# any reason i shouldn't use galvanized chickenwire fencing for SCROG?



## sweetarded (Aug 16, 2011)

hey, new to scrog, i've pretty much only seen people using plastic fencing, but i couldn't think of any reason galvanized chickenwire wouldn't be fine (and it was way less expensive).
does anyone know if it has any negative effects? does it get too hot or do metal flakes come off of it or some random thing?

thanks!


----------



## CatfishBilly (Aug 17, 2011)

This is a guess, but i think that it all depends on the gauge of the fencing. If it is too small it can cut your stems. Not sure about the flaking tho. Lots of people use it. So it must not be all that bad.


----------



## RuchaYolanda (Aug 20, 2011)

Some people report rust...which gets on the plants.

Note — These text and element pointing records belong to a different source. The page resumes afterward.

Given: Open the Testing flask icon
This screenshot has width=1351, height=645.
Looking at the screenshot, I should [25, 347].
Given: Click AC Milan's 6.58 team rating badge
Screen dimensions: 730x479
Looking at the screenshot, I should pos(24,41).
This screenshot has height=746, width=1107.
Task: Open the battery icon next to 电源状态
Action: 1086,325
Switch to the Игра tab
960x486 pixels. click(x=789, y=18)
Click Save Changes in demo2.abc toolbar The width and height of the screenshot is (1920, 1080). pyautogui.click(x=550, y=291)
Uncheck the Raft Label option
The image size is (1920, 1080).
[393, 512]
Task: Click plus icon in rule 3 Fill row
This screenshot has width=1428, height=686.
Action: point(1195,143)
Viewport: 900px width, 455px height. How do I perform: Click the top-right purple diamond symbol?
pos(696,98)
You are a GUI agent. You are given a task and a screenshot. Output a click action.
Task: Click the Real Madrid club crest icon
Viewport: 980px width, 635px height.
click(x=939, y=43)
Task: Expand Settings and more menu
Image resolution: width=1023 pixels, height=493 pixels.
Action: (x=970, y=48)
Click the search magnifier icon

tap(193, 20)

I'm using it though - ok so far and I'm 3 weeks away from harvest.

yo


----------



## doser (Aug 20, 2011)

I think there are better scrog screens. Why settle?


----------



## trickJames (Aug 21, 2011)

Galvanized metal is zinc coated. I don't know about in horticulture but they tell you not to use it when making BBQ grills. Supposedly the zinc comes off and the vapor is bad.
Don't think it would hurt your plants though since the temp is nowhere near the temp in a BBQ.


----------



## cannawizard (Aug 21, 2011)

sweetarded said:


> hey, new to scrog, i've pretty much only seen people using plastic fencing, but i couldn't think of any reason galvanized chickenwire wouldn't be fine (and it was way less expensive).
> does anyone know if it has any negative effects? does it get too hot or do metal flakes come off of it or some random thing?
> 
> thanks!


*nothing wrong with galv chicken wire  good on savings too.


----------



## mccumcumber (Aug 21, 2011)

I used chickenwire last time. The problem comes at harvest time when you need to cut up the chicken wire to get to your plant


----------



## lowendfriend (Aug 22, 2011)

I used it a few different times with a DWC set up and had no problems. I used the galvanized cages from Lowes and they slid right down in the net pot lid.


----------



## woodsmantoker (Aug 22, 2011)

Depending on the galvanization process and where the product you are using was produced, different metals may have been added to the zinc coating. Lead and cadmium are two that jump out as potentially dangerous. In that many products are used in foliar applications and water qualities differ from garden to garden, the risk of corrosion is quite real. That which can be leached from this cheap metal can be extremely harmful if heated or burned... There I see a problem. Worth the risk? That is up to you...Coating the screen with another material such as rubberized plastic (spray/dip available at most hardware stores) not only helps with corrosion, but can also change the look and function of the screen by changing its color and adding rigidity. 

Woodsmantoker~


----------